--- Selected passage ---

Why publication in an academic journal matters
Making your research visible
Getting a research project published in an accredited journal holds benefits for both the researcher and the institution hosting the journal. It is through publication that the research, including its scientific and practical contributions, is disseminated to others in a particular field. This makes scientific researchers and practitioners with similar interests aware of new knowledge in their field and it helps to advance knowledge and its application.
It is more difficult to get published in higher quality journals, but it shows expertise in a field and an ability to conduct scientifically grounded research. It also reflects on the academic stature of the institution hosting the publication.
Why is publishing in a journal superior to publishing in other types of publications?
In an accredited journal, every article is verified as scientifically reliable and valid through a peer review process. The process that the researchers have followed, their claims and conceptualisation must be underpinned by scientific principles.
The peer review process serves as a quality control mechanism.

---

# Goal 1
Please set down part of the journal publication text word for word. Begin at the words "Why is publishing" and stop after the words "by scientific principles.".
# Goal 2
According to the journal publication text, what does the peer review process serve as?
# Goal 3
Carry on the journal publication text from its last sentence.

--- Dataset section ---

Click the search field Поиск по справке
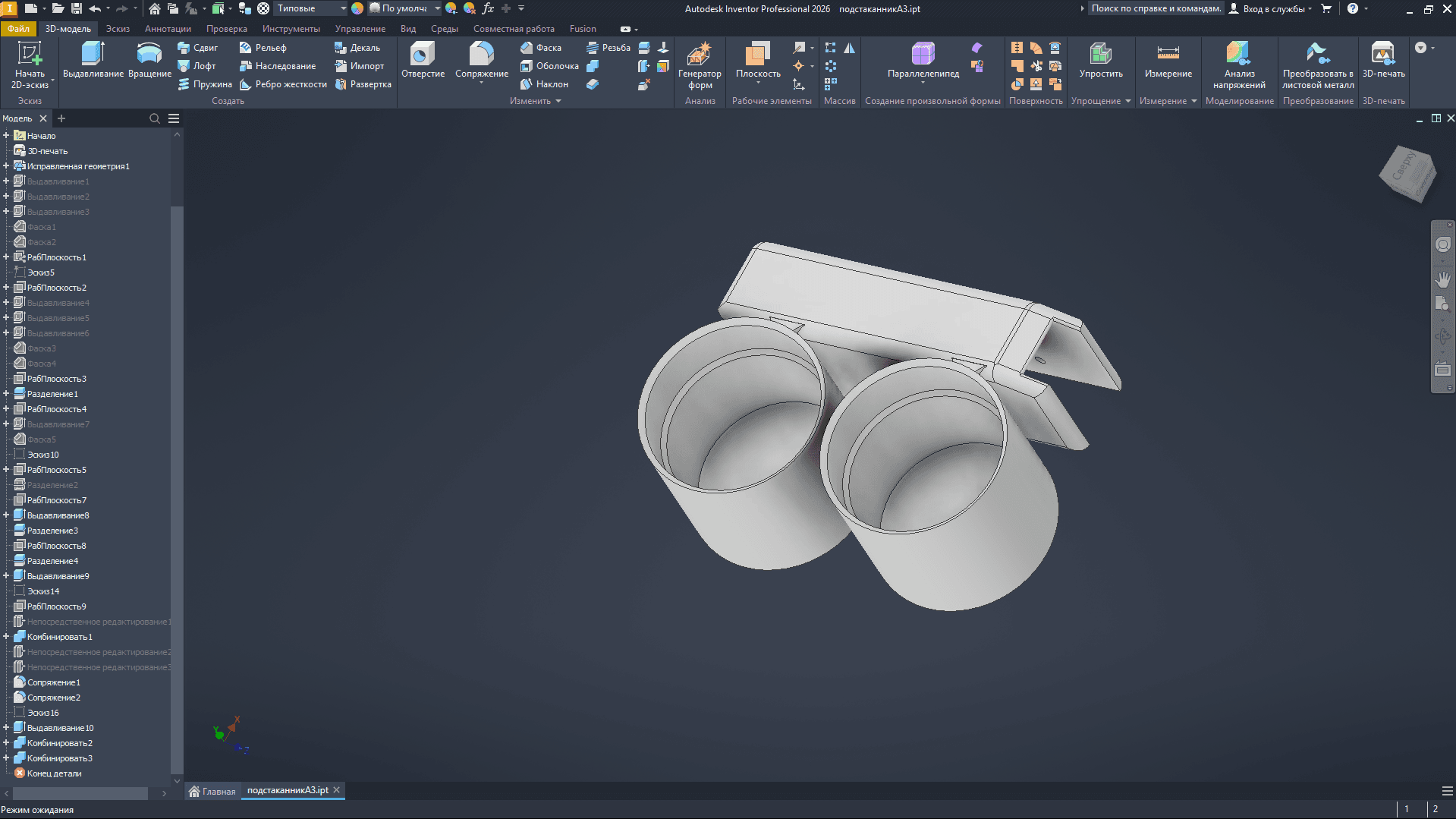The image size is (1456, 819). [x=1156, y=8]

---

# Response 1
Why is publishing in a journal superior to publishing in other types of publications?
In an accredited journal, every article is verified as scientifically reliable and valid through a peer review process. The process that the researchers have followed, their claims and conceptualisation must be underpinned by scientific principles.

# Response 2
A quality control mechanism.

# Response 3
The peer review process serves as a quality control mechanism. Peer review means that a board of reviewers, who are experts in the field, review the articles submitted by researchers for relevance, quality and adherence to scientific standards and the editorial standards of the journal before the articles can be accepted for publication. Peer review is done blind (i.e. without the reviewer knowing who the author is) to help eliminate bias. The peer review process is usually organised by the editor of the journal.
The Journal Impact Factor – a way to rank journals
A number of journal ranking systems are used to determine the standing of a journal – or the relative importance of a journal in its field. One of the most well-known is the Journal Impact Factor (JIF) designed by Eugene Garfield, founder of the Institute for Scientific Information, which is now owned by Thomson Reuters. The Journal Impact Factor is a measure of the frequency with which the average article in a journal has been cited over a certain period of time. Other rankings are also used, such as SNIP (Scopus’s Source Normalized Index per Paper), Google Scholar Index and CABs (Chartered Association of Business Schools).
A journal’s ranking can therefore serve as a metric to reflect journal quality as well as the value of a researcher – who is typically a faculty member, PhD student or research fellow at an academic institution such as USB.
The number of articles that a researcher has published in a reputable journal in a particular year is taken into account by academic institutions when they need to make decisions about recruitment, performance assessments, promotions, research fellowships and awards. At USB, the quality of articles published in journals do play a role in the appointment and promotion of academics.
A journal’s ranking can therefore serve as a metric to reflect journal quality as well as the value of a researcher …
Today, alternative metrics (altmetrics) are also used to measure scholarly impact. Altmetrics can include the number of downloads or statistics sourced from social media.
In essence, getting an article published in a journal with a higher JIF is good for a researcher’s reputation.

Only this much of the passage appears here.